Production is expected to begin in 2014, underpinned by supply agreements including a 20-year, 3.6 million tpy deal with CNOOC; a 2-year, 1.7 million tpy agreement with Chile; and a 20-year agreement to supply as much as 3 million tpy to Singapore.

Timor Leste continues fight for Greater Sunrise

Timor Leste continues to push for the Woodside Petroleum Ltd. joint venture's Greater Sunrise LNG project to be developed on its shores.

Government spokesman Agio Pereira said recently that he expects to present a development plan later this year for a $3.8 billion LNG plant to be built on the country's southern coast.

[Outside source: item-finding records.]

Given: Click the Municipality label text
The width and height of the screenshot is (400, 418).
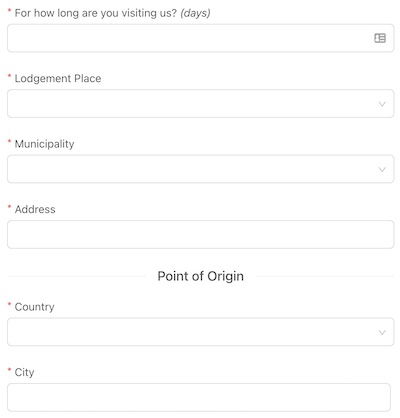Looking at the screenshot, I should pyautogui.click(x=44, y=144).
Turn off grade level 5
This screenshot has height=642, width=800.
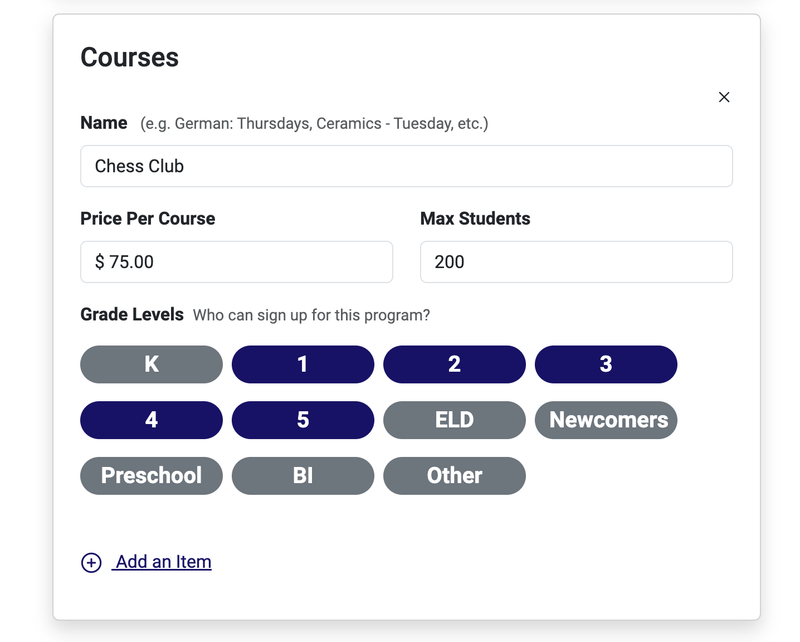303,420
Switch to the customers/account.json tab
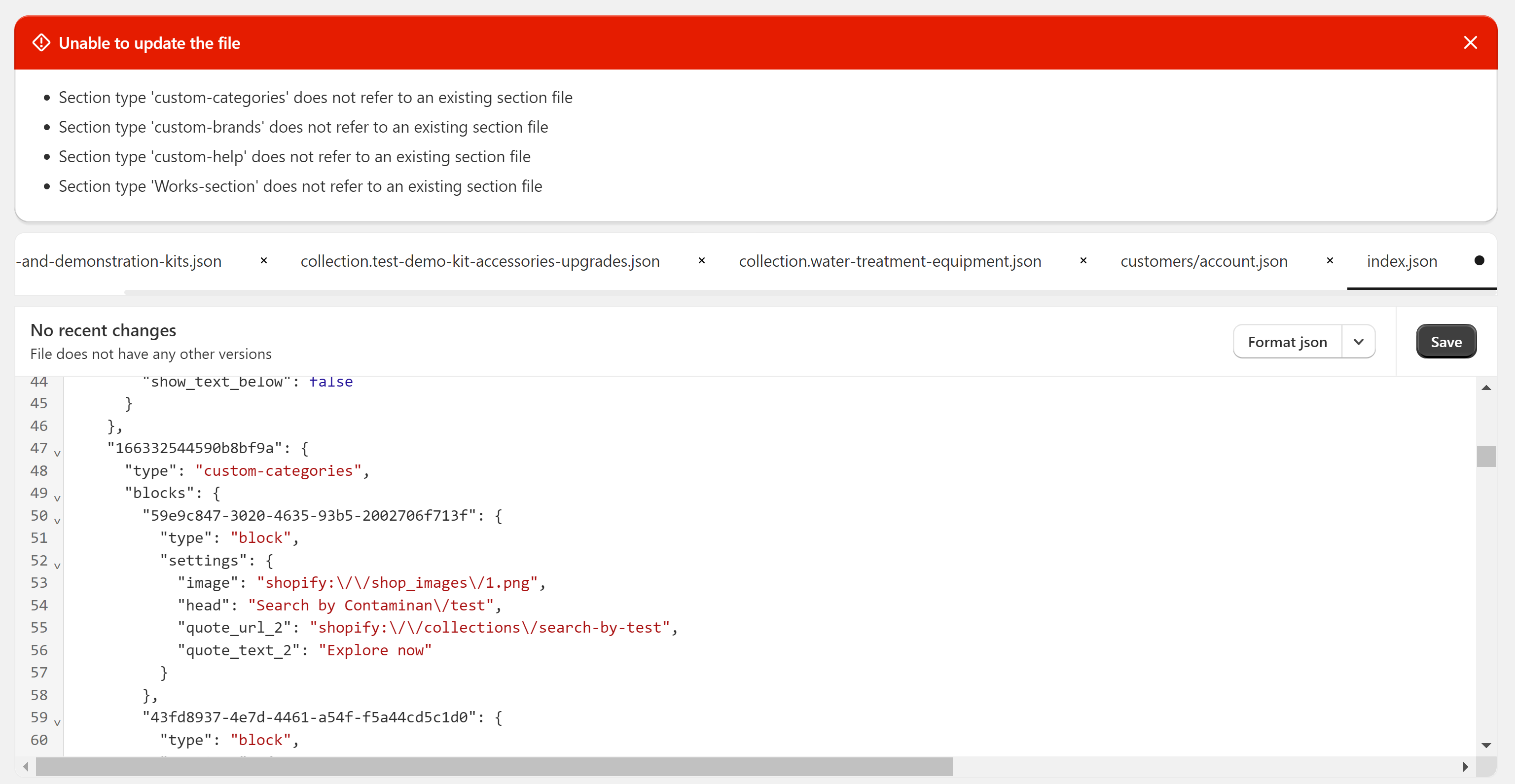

This runs in the face of Woodside's April 2009 announcement that the JV has decided on floating LNG (FLNG) as the preferred processing option for Greater Sunrise in the Joint Petroleum Development Area of the Timor Sea. This would use Shell's FLNG technology, which Woodside said would deliver the best commercial benefits to Australia and Timor Leste.

Woodside believes that piping gas to Timor Leste across the Timor Trench would cost $5 billion more than the FLNG option. It also presents major technical risks surrounding the construction, maintenance and operation of a pipeline in the trench because of the deep water and the region's seismic activity.

The fields lie 450 km northwest of Darwin and contain an estimated 5 tcf of gas and 226 million bbl of condensate.

A final investment decision is expected for the project in 2012 with first LNG scheduled for 2016.

Analysts suggest that diplomatic tensions will be an ongoing issue, some suggesting the project has only a 30% chance of going ahead.

The JV comprises Woodside 33.4%, ConocoPhillips 30%, Shell 26.6%, and Osaka Gas 10%.